## TEXTE SOURCE

Mais ce n’a pas toujours été comme ça. Il y a longtemps, au début de l’âge des technologies de l’information, il n’était pas possible de breveter un algorithme. Depuis, les entreprises ont découvert qu’elles pouvaient faire passer leur brevet en substituant au terme « algorithme » les termes « système et méthode » ou en brevetant un ordinateur qui exécute l’algorithme, une manière sournoise de donner la forme d’une invention à un morceau de code trivial. Elles ont aussi appris à déposer leurs brevets là où les juges fédéraux sont connus pour laisser passer n’importe quelle revendication. Petit à petit, les digues qui nous protégeaient des mauvais brevets ont été rompues.

Il ne peut y en avoir qu’un

La meilleure analogie pour ces brevets sauvages est la création musicale. Un programme informatique et une composition musicale partagent de nombreuses similarités. Ils reflètent tous deux des lois fondamentales et mathématiques. Ils sont tous deux créés à partir de blocs de base qui peuvent être combinés de certaines manières. S’il est possible de breveter une fenêtre pop-up ou un algorithme de vérification de boîte à lettres alors pourquoi ne serait-il pas possible de breveter des crescendos, tremolos et autres combinaisons de notes ? S’il est possible de breveter des « systèmes et méthodes » pour créer un tableau de score, pourquoi pas un brevet de « systèmes et méthodes » pour créer un morceau de rock ?

Imaginez un monde où Elvis ne pourrait pas jouer à cause d’un brevet Rock and Roll possédé par Jackie Brenston, un monde où Eric Clapton aurait été condamné à la non-existence par la Fondation pour l’héritage de Lonnie Mack, un monde où Iron Maiden n’existerait pas parce que Black Sabbath n’aurait pas autorisé l’utilisation du brevet pour le Heavy Metal.

Dans le monde des brevets, il ne peut y avoir qu’une idée. Bien souvent, la meilleure implémentation d’une idée n’est pas celle qui est apparue la première. J’en ai déjà parlé plus haut. Avant Facebook il y a eu quantité de réseaux sociaux qui n’ont pas pris. Le problème c’est que dans quelques années, un début à la Zuckerberg ne sera plus possible à cause de la multiplication infinie des brevets.

## TRAVAIL DEMANDÉ
Restituez mot pour mot la partie du texte sur les brevets logiciels qui commence aux mots « Il ne peut y en » et s'arrête après « morceau de rock ? ».

[Données sources]
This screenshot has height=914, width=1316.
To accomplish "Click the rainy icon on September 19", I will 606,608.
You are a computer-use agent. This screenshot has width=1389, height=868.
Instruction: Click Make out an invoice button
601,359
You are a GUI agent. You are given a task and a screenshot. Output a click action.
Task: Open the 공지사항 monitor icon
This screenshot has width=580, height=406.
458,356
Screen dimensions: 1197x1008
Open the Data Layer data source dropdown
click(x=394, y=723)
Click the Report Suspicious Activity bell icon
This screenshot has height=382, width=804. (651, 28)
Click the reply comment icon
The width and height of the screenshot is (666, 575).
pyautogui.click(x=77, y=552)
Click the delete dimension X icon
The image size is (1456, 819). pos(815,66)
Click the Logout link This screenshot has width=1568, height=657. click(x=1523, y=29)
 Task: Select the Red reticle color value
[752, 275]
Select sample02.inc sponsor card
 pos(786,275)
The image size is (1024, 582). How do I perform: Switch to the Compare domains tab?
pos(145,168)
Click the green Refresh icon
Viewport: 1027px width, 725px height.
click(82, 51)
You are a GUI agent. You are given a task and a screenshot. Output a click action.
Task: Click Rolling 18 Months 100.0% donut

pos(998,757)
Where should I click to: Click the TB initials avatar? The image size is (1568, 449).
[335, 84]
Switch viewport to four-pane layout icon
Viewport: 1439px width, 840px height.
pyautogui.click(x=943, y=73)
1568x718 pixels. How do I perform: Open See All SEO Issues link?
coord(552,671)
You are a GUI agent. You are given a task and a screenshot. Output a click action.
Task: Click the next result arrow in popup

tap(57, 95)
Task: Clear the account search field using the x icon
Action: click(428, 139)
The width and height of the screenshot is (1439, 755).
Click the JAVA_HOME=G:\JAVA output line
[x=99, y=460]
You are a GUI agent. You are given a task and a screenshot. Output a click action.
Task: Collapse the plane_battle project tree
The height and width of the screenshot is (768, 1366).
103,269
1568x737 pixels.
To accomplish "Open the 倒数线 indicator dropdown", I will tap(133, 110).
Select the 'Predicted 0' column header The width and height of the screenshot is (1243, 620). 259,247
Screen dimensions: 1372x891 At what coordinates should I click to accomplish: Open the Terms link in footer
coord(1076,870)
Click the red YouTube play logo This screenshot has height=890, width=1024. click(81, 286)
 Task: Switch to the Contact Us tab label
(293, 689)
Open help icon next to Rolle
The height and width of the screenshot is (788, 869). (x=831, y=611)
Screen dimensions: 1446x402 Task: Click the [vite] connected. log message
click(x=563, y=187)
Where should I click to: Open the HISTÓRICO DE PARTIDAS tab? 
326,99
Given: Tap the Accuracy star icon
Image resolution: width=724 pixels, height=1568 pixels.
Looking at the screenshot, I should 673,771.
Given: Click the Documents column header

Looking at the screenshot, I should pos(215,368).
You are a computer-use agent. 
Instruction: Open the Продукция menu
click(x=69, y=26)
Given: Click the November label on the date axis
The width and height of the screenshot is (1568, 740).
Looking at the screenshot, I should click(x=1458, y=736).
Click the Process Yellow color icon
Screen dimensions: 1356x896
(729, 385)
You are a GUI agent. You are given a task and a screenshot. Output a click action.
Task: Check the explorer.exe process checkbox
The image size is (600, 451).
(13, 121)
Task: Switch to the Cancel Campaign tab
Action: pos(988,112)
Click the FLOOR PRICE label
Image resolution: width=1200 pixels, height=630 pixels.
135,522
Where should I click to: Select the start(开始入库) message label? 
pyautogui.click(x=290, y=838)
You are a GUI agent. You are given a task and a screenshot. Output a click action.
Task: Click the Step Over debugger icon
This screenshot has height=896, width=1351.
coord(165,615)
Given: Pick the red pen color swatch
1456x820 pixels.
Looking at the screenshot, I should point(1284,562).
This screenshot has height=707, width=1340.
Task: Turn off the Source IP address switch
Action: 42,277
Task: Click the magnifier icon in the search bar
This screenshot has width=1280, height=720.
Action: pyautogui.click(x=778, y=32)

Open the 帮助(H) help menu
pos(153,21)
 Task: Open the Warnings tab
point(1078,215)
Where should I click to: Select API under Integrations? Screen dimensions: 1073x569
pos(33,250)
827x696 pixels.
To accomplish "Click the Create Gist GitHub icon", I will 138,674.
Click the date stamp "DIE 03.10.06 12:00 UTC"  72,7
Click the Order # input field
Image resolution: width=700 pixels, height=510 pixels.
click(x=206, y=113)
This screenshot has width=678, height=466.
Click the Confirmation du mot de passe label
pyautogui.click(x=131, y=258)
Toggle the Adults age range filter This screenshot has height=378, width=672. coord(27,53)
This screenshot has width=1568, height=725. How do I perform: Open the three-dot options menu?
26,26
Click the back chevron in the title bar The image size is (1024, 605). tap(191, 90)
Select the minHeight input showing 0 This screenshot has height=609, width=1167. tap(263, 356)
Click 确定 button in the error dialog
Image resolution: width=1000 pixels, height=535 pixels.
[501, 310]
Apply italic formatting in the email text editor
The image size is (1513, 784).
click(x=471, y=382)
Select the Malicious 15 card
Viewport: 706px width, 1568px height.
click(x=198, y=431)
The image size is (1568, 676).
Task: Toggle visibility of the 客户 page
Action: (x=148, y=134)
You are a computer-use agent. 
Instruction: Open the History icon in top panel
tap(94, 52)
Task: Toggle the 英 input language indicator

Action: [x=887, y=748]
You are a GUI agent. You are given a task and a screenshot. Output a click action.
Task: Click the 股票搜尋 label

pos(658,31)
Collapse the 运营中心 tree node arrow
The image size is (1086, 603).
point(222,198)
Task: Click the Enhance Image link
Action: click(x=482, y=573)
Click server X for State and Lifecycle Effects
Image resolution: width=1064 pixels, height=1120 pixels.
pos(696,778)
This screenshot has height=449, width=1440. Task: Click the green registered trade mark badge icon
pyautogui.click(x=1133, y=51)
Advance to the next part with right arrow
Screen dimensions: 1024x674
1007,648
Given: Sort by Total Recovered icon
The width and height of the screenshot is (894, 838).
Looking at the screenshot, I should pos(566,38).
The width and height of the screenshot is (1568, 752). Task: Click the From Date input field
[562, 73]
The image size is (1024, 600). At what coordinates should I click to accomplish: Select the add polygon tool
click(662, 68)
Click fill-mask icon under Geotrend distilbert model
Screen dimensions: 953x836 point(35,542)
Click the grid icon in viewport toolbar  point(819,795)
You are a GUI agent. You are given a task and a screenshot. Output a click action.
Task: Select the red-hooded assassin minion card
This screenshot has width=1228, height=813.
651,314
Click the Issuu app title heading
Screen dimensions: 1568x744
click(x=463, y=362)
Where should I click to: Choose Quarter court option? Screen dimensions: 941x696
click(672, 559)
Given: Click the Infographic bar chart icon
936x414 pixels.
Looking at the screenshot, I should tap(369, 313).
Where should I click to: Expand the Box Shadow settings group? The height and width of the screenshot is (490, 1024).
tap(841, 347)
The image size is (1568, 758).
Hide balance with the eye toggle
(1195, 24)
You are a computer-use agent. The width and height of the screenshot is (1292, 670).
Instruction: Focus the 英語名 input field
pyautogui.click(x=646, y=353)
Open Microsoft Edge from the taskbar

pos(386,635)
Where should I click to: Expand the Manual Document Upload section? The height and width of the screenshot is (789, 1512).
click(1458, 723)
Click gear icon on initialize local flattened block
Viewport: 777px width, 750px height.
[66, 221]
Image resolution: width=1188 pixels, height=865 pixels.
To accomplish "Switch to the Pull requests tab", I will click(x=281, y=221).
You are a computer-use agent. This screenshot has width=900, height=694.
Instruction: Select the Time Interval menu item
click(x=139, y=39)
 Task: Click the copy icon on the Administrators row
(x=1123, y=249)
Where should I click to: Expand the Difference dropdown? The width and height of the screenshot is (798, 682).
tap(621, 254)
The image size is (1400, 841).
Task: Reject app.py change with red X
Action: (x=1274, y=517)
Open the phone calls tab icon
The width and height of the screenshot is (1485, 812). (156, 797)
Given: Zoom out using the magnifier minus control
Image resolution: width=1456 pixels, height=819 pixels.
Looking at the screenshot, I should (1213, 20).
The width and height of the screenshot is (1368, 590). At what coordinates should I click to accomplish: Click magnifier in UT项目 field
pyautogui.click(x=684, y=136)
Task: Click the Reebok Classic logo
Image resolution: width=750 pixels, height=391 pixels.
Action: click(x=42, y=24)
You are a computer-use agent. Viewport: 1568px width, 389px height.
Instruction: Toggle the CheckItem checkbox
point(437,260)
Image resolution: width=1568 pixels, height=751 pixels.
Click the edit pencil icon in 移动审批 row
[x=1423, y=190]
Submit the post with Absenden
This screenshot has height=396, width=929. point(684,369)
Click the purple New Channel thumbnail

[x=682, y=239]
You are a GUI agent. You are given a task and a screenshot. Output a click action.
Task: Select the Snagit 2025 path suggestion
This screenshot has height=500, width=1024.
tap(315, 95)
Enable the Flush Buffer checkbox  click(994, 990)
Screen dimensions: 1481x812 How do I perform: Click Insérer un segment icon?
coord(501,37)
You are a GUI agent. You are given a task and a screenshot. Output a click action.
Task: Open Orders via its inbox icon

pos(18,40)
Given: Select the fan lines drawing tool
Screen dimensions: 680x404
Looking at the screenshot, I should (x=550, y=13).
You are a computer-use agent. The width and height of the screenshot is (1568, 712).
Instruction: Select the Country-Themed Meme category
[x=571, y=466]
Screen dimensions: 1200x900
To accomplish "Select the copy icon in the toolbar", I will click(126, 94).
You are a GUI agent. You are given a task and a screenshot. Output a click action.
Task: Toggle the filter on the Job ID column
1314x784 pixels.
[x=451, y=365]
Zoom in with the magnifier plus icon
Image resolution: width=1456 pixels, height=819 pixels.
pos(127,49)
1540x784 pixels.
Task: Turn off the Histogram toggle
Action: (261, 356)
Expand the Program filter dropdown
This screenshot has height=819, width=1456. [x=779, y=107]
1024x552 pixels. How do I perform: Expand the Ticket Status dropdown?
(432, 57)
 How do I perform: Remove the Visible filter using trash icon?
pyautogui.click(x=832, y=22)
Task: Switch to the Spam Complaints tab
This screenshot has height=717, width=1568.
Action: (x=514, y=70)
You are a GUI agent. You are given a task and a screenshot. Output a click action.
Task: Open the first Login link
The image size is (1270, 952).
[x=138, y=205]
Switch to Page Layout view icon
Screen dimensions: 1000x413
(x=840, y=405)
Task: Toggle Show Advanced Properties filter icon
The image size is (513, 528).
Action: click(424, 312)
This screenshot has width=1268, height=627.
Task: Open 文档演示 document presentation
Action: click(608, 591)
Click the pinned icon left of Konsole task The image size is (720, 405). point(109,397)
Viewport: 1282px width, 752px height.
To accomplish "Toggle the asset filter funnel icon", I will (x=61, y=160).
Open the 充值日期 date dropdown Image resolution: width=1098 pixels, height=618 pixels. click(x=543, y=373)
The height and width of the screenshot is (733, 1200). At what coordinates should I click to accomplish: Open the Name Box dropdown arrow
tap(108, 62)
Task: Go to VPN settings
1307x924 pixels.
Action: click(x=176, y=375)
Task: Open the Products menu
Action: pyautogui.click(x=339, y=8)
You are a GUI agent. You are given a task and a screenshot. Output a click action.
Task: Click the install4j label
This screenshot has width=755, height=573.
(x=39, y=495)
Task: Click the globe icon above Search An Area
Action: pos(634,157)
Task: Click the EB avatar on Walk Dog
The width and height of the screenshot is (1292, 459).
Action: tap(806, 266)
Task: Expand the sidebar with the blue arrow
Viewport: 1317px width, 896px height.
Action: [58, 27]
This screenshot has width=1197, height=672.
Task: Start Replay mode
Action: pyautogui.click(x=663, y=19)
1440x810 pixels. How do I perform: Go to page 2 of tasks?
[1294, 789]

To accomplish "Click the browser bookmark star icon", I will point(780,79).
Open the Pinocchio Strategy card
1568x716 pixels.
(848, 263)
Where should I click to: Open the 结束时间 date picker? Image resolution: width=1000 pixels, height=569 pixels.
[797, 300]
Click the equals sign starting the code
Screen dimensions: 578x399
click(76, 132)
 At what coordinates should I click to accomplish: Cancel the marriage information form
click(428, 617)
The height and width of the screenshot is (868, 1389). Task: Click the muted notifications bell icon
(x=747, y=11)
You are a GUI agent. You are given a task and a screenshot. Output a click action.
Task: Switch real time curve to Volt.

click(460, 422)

## SOLUTION
Il ne peut y en avoir qu’un

La meilleure analogie pour ces brevets sauvages est la création musicale. Un programme informatique et une composition musicale partagent de nombreuses similarités. Ils reflètent tous deux des lois fondamentales et mathématiques. Ils sont tous deux créés à partir de blocs de base qui peuvent être combinés de certaines manières. S’il est possible de breveter une fenêtre pop-up ou un algorithme de vérification de boîte à lettres alors pourquoi ne serait-il pas possible de breveter des crescendos, tremolos et autres combinaisons de notes ? S’il est possible de breveter des « systèmes et méthodes » pour créer un tableau de score, pourquoi pas un brevet de « systèmes et méthodes » pour créer un morceau de rock ?